ObjectGridName=objectgrid_name,ObjectGridType=EMBEDDED,MaxNumberOfReplicas=num_replicas,ReplicaMode=SYNC | ASYNC | NONE
- All cache reads are fast, local accesses.
- Simple to configure.
- Amount of data is limited to the size of the process.
- All cache updates are sent through one primary shard, which creates a bottleneck.
Embedded, partitioned topology
When the cached data is too large to fit in a single process, you can use the embedded, partitioned topology. This topology divides the data over multiple processes. The data is divided between the primary shards, so each primary shard contains a subset of the data. You can still use this option when database latency is high.
ObjectGridName=objectgrid_name,ObjectGridType=EMBEDDED_PARTITION,ReplicaMode=SYNC | ASYNC | NONE,
NumberOfPartitions=num_partitions,ReplicaReadEnabled=TRUE | FALSE
Advantages:
- Stores large amounts of data.
- Simple to configure
- Cache updates are spread over multiple processes.
Limitation:
- Most cache reads and updates are remote.
For example, to cache 10 GB of data with a maximum of 1 GB per JVM, 10 Java virtual machines are required. The number of partitions must therefore be set to 10 or more. Ideally, the number of partitions must be set to a prime number where each shard stores a reasonable amount of memory. Usually, the numberOfPartitions setting is equal to the number of Java virtual machines. With this setting, each JVM stores one partition. If you enable replication, you must increase the number of Java virtual machines in the system.
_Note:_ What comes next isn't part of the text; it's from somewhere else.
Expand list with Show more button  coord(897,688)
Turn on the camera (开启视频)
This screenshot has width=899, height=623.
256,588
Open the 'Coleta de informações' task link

Otherwise, each JVM also stores one replica partition, which consumes as much memory as a primary partition.
Read about Sizing memory and partition count calculation to maximize the performance of your chosen configuration.
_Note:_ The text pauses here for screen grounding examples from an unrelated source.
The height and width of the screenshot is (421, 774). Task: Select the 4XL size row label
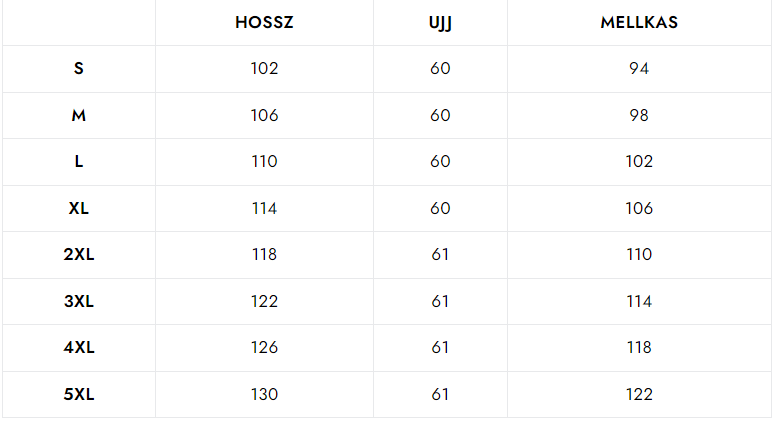[79, 348]
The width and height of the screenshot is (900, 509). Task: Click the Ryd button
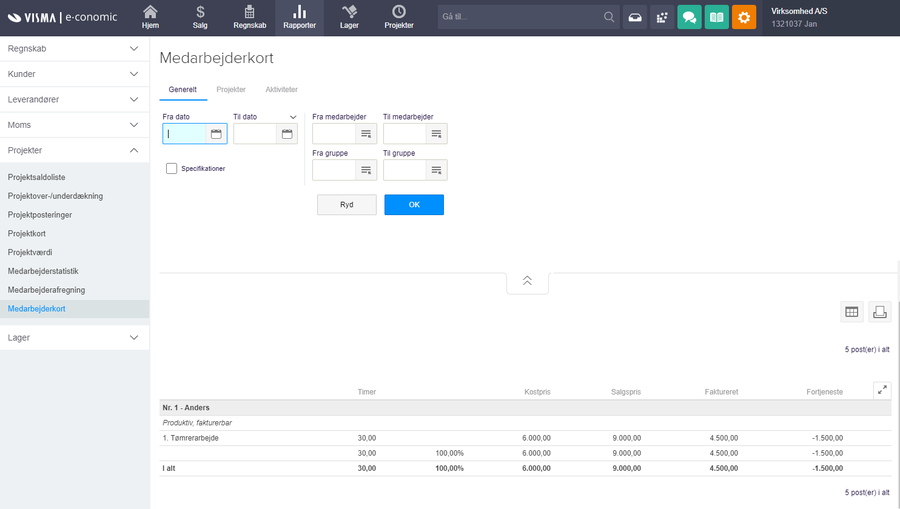[346, 205]
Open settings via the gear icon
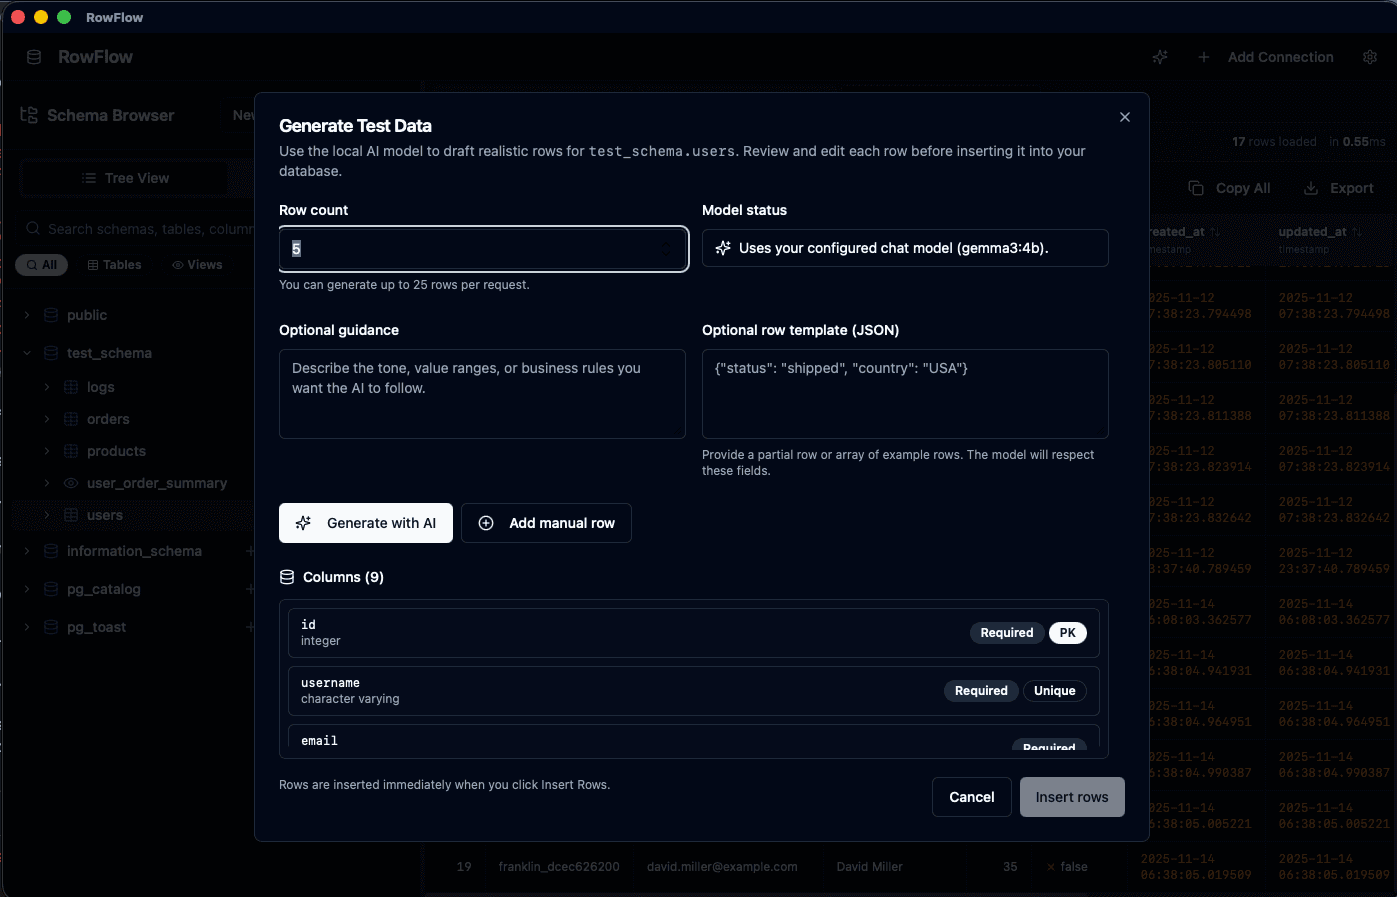The height and width of the screenshot is (897, 1397). (x=1370, y=57)
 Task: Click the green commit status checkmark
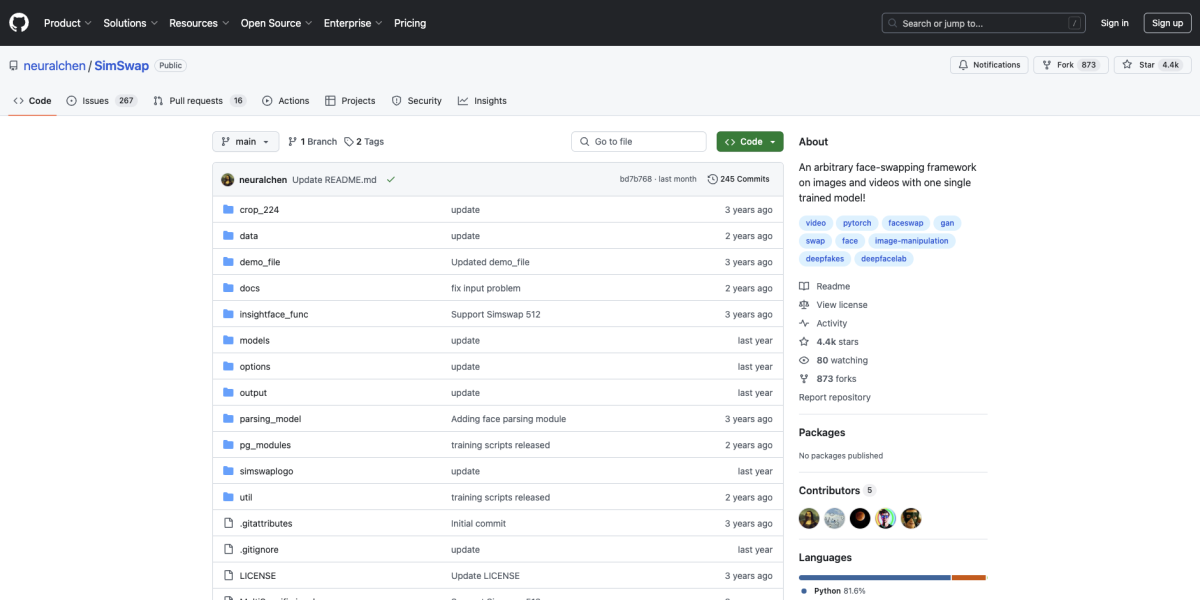pyautogui.click(x=391, y=180)
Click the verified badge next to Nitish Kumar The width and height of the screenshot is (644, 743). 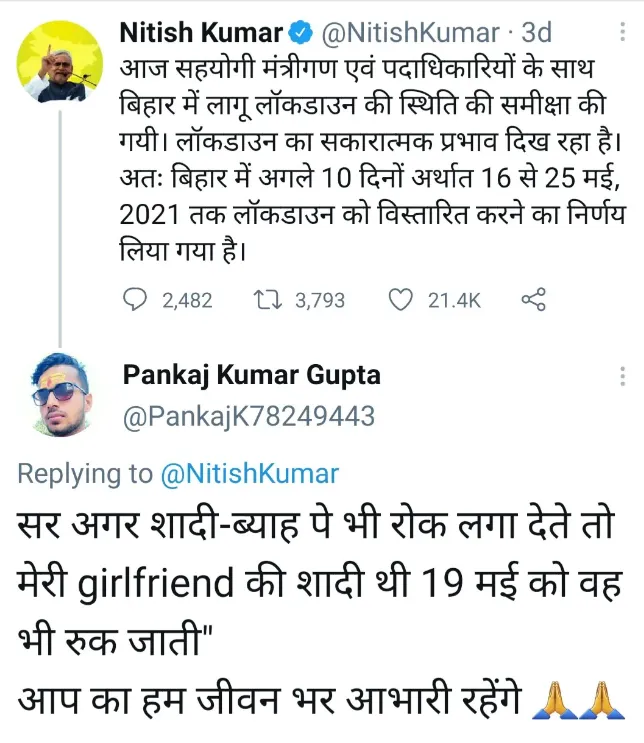[x=301, y=33]
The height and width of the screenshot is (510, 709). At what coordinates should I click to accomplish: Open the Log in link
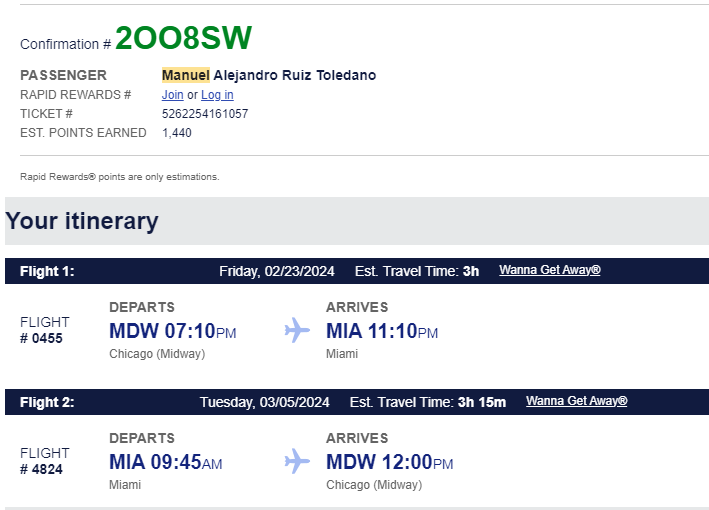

For example, in a system with four Java virtual machines, and the numberOfPartitions setting value of 4, each JVM hosts a primary partition. A read operation has a 25 percent chance of fetching data from a locally available partition, which is much faster compared to getting data from a remote JVM. If a read operation, such as running a query, needs to fetch a collection of data that involves 4 partitions evenly, 75 percent of the calls are remote and 25 percent of the calls are local. If the ReplicaMode setting is set to either SYNC or ASYNC and the ReplicaReadEnabled setting is set to true, then four replica partitions are created and spread across four Java virtual machines. Each JVM hosts one primary partition and one replica partition. The chance that the read operation runs locally increases to 50 percent. The read operation that fetches a collection of data that involves four partitions evenly has 50 percent remote calls and 50 percent local calls. Local calls are much faster than remote calls. Whenever remote calls occur, the performance drops.
Remote topology
A remote topology stores all of the cached data in one or more separate processes, reducing memory use of the application processes. You can take advantage of distributing your data over separate processes by deploying a partitioned, replicated eXtreme Scale data grid. As opposed to the embedded and embedded partitioned configurations described in the previous sections, if you want to manage the remote data grid, you must do so independent of the application and JPA provider.
ObjectGridName=objectgrid_name,ObjectGridType=REMOTE,AllowNearCache=TRUE
The REMOTE ObjectGrid type does not require any property settings because the ObjectGrid and deployment policy is defined separately from the JPA application. The JPA cache plug-in remotely connects to an existing remote ObjectGrid.
Because all interaction with the ObjectGrid is remote, this topology has the slowest performance among all ObjectGrid types.
Advantages:
- Stores large amounts of data.
- Application process is free of cached data.
- Cache updates are spread over multiple processes.
- Flexible configuration options.
Limitation:
- All cache reads and updates are remote.